▶ [Texte extrait]
Mots-étiquettes : Attention aux raccourcis en début d’apprentissage de la lecture

Par Geneviève Cusson, Orthopédagogue M.A., Blogue Futé, novembre 2025

On rêve tous du moment où nos élèves lisent avec aisance, sans s’arrêter à chaque mot comme si le texte était truffé de panneaux « arrêt ». Mais la lecture, on le sait, ne s’attrape pas par magie : elle s’enseigne, patiemment, explicitement et stratégiquement. Or, l’usage des mots-étiquettes au mauvais moment peut se transformer en véritable brouillard pédagogique.

Les vraies bases : décoder avant de reconnaître

La fluidité repose toujours sur trois composantes : la vitesse (combien de mots sont lus correctement par minute), l’exactitude (est-ce que l’élève lit réellement ce qui est écrit) et la prosodie (l’art de ne pas lire comme un robot qui manque d’huile). Et ces trois composantes exigent toutes une même fondation : la capacité à décoder les mots.

En début de scolarité, ce décodage se développe grâce à la conscience phonémique, à la connaissance des correspondances lettres-sons, aux régularités orthographiques et aux stratégies d’identification de mots. Bref, l’élève apprend à lire en comprenant comment ça fonctionne, et non pas en mémorisant des silhouettes de mots comme s’il préparait un concours de logos.

Quand les mots-étiquettes arrivent trop tôt : bienvenue dans le royaume de la devinette

Plusieurs cahiers d’exercices suggèrent l’utilisation de mots-étiquettes en début de scolarité tels que poupée ou bureau. Le problème, c’est que l’enfant n’a pas encore les connaissances nécessaires pour identifier le son des lettres, fusionner ces sons ou comprendre la structure du mot. On se retrouve alors à lui enseigner une stratégie de contournement : la devinette !

▶ [Entrées]
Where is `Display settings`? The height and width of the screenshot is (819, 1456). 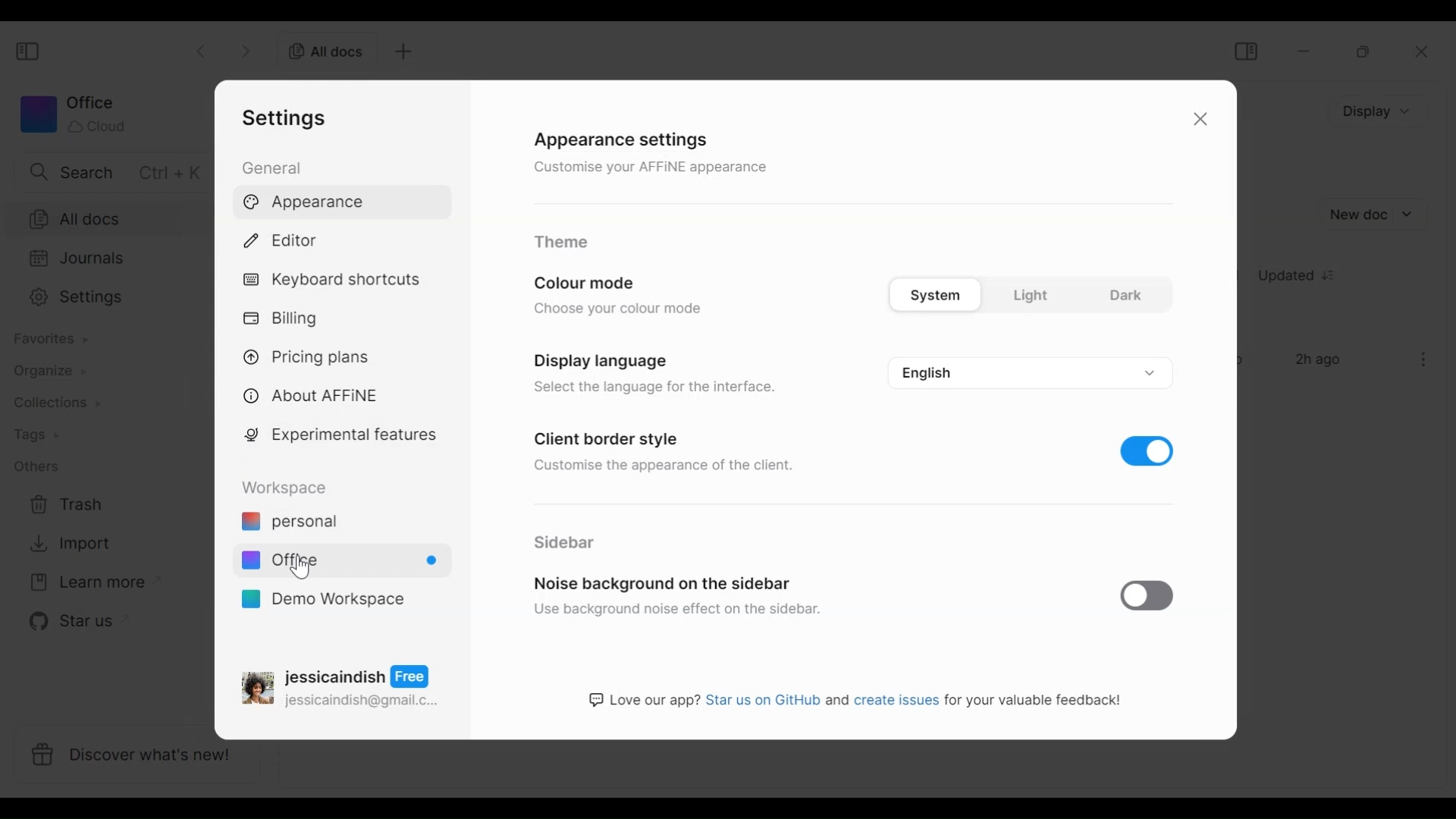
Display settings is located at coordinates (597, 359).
--
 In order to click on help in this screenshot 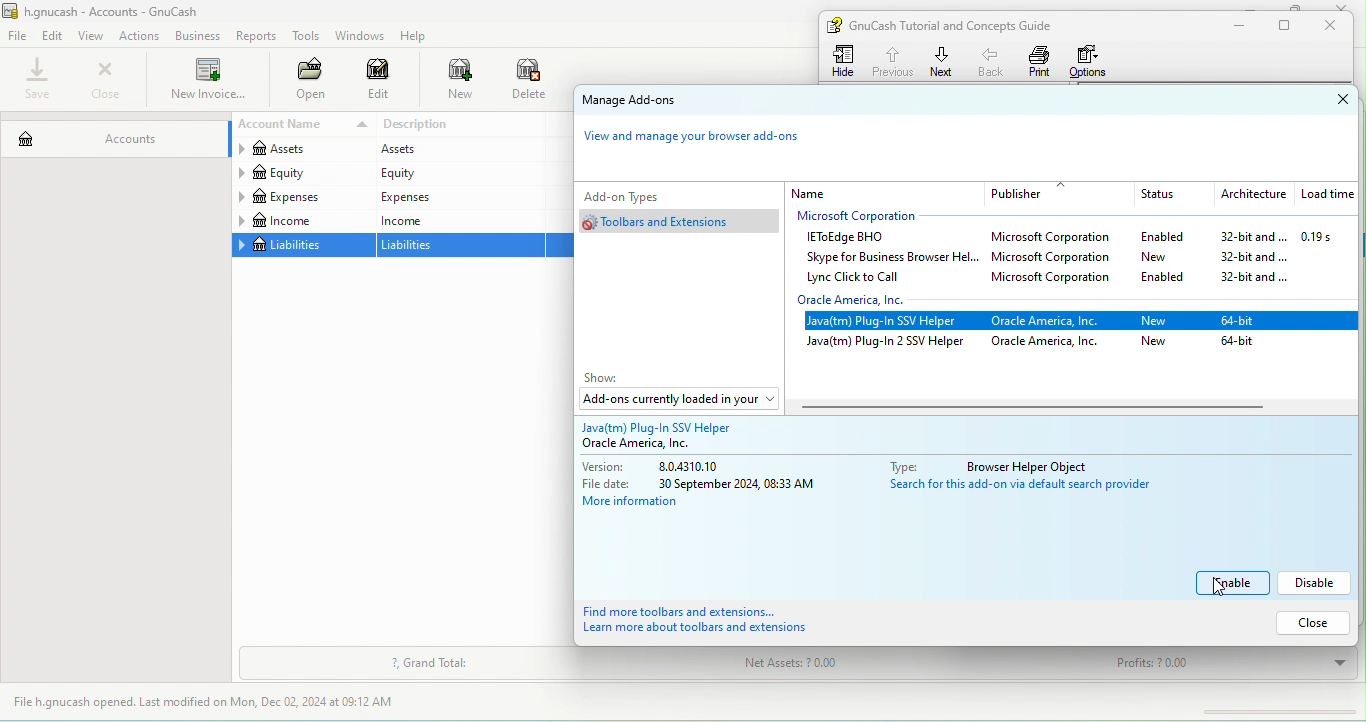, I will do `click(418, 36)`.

▶ [À faire]
a) D’après le texte sur les mots-étiquettes, répondez brièvement :
(i) Quelles sont les trois composantes de la fluidité ?
(ii) Quels mots-étiquettes sont cités en exemple ?
(iii) Dans quel blogue et à quelle date le texte a-t-il paru ?
b) Ces affirmations concordent-elles avec le texte sur les mots-étiquettes ? Répondez par oui ou non en citant les mots qui tranchent.
(i) La lecture s’attrape par magie.
(ii) Plusieurs cahiers d’exercices proposent des mots-étiquettes en début de scolarité.
(iii) Les trois composantes de la fluidité reposent sur la capacité à décoder les mots.
c) Recopiez fidèlement tout le texte sur les mots-étiquettes, de « On rêve tous » jusqu’à « décoder les mots. ».
Ce matériel ne joue aucun rôle ici.

▶ [Corrigé]
a)
(i) La vitesse, l’exactitude et la prosodie.
(ii) Poupée et bureau.
(iii) Dans le Blogue Futé, en novembre 2025.

b)
(i) Non : « la lecture, on le sait, ne s’attrape pas par magie »
(ii) Oui : « Plusieurs cahiers d’exercices suggèrent l’utilisation de mots-étiquettes en début de scolarité »
(iii) Oui : « ces trois composantes exigent toutes une même fondation : la capacité à décoder les mots »

c)
On rêve tous du moment où nos élèves lisent avec aisance, sans s’arrêter à chaque mot comme si le texte était truffé de panneaux « arrêt ». Mais la lecture, on le sait, ne s’attrape pas par magie : elle s’enseigne, patiemment, explicitement et stratégiquement. Or, l’usage des mots-étiquettes au mauvais moment peut se transformer en véritable brouillard pédagogique.

Les vraies bases : décoder avant de reconnaître

La fluidité repose toujours sur trois composantes : la vitesse (combien de mots sont lus correctement par minute), l’exactitude (est-ce que l’élève lit réellement ce qui est écrit) et la prosodie (l’art de ne pas lire comme un robot qui manque d’huile). Et ces trois composantes exigent toutes une même fondation : la capacité à décoder les mots.